Question: A single unequal angle 100 * 75 * 6 mm is connected to a gusset plate of thickness 10mm with 6#16mm diameter bolts to transfer tensile force. Determine the design tensile strength of the angle b assuming that yield and ultimate strength of steel as 250 MPa and 410 MPa. Also, assume that the gusset plate is connected to the 100mm leg.

Solution:

As the 100mm leg is connected to the gusset plate, the outstanding leg is 75mm. The first step is to calculate the net area and gross area of the section.

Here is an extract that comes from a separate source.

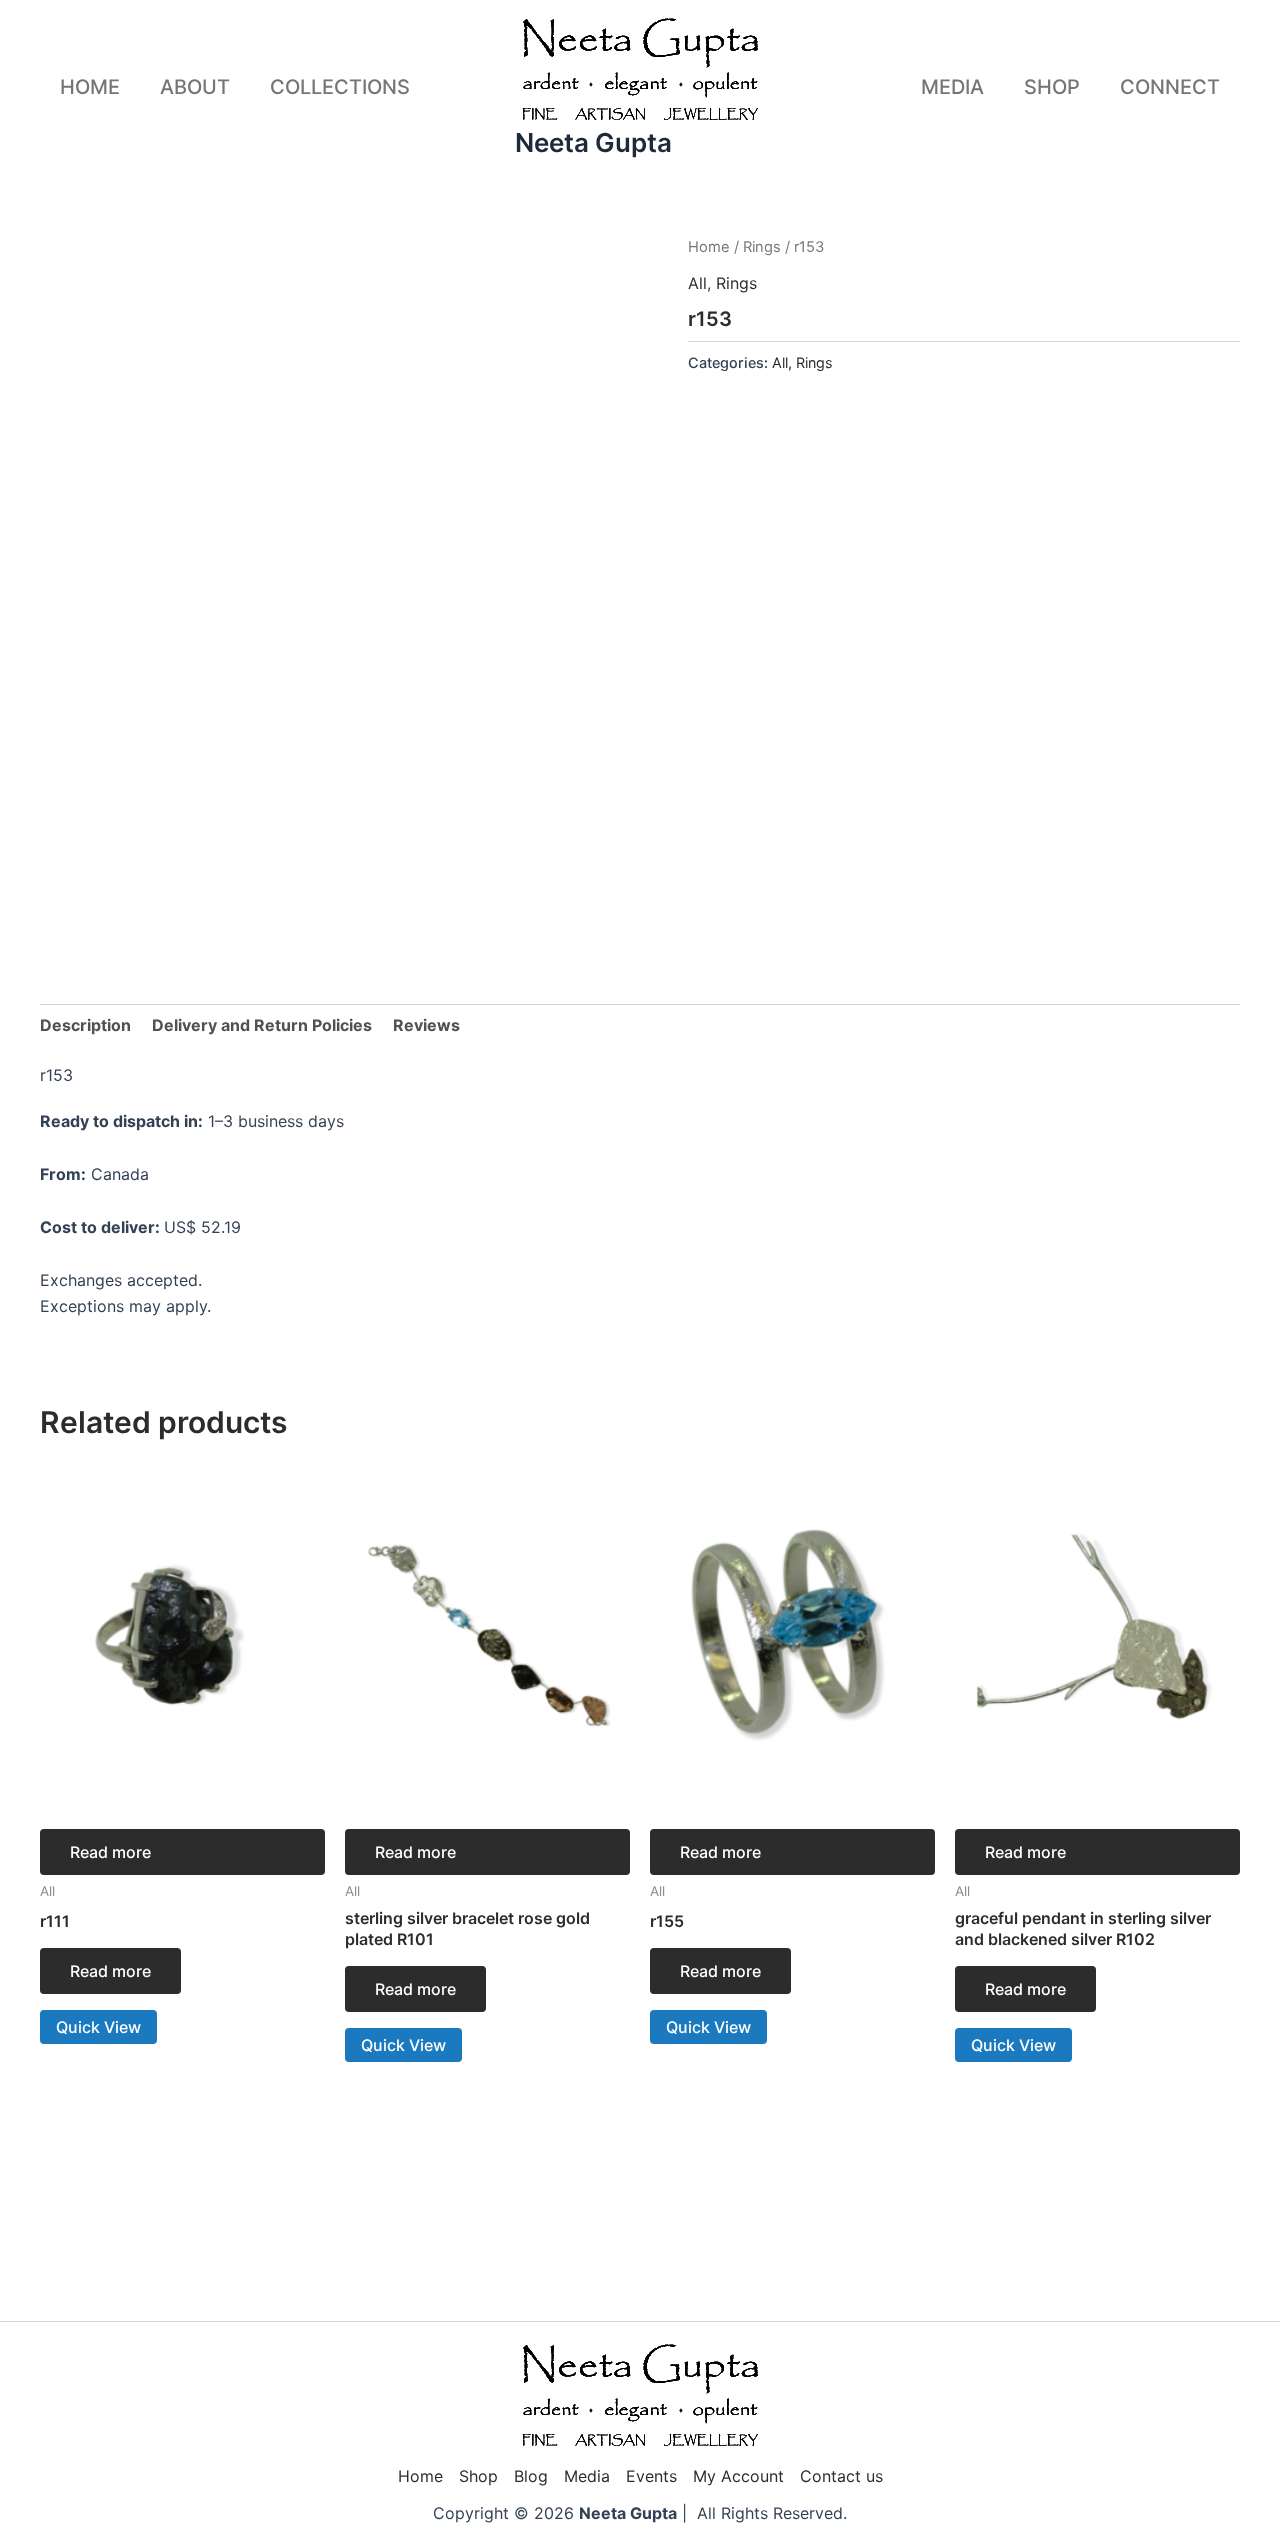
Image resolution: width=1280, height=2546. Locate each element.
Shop (1052, 87)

Net area of the connected leg, Anc = (100-18-(6/2))*6 = 474 mm^2

Area of the outstanding leg, Ano = (75-(6/2))*6 = 432 mm^2

Net area, An = 474 + 432 = 906 mm^2

From steel table,

Gross area of the section, Ago = 1014 mm^2

Strenght of the angle based on yielding,

Tdg = (Ag * fy) /γm0,

Tdg = (1014*250)/1.1 = 230.45 kN

Strength of the connection based on rupture of single angle

Tdn = (0.9 * Anc * fu / γm1) + ( β * Ago * fy / γm0),

β = 1.4 - 0.076 * (w/t) * (fy/fu) * (bs/Lc) ≤ ( (fu*γm0) / (fy*γm1) ) and ≥ 0.7,

bs = w+wi-t

bs = 75 + 60 -6 = 129

β = 1.4 - 0.076*(75/6)*(250/410)*(129/3*40) = 1.026 which is less than 1.44 ( (fu*γm0) / (fy*γm1) ), and greater than 0.7.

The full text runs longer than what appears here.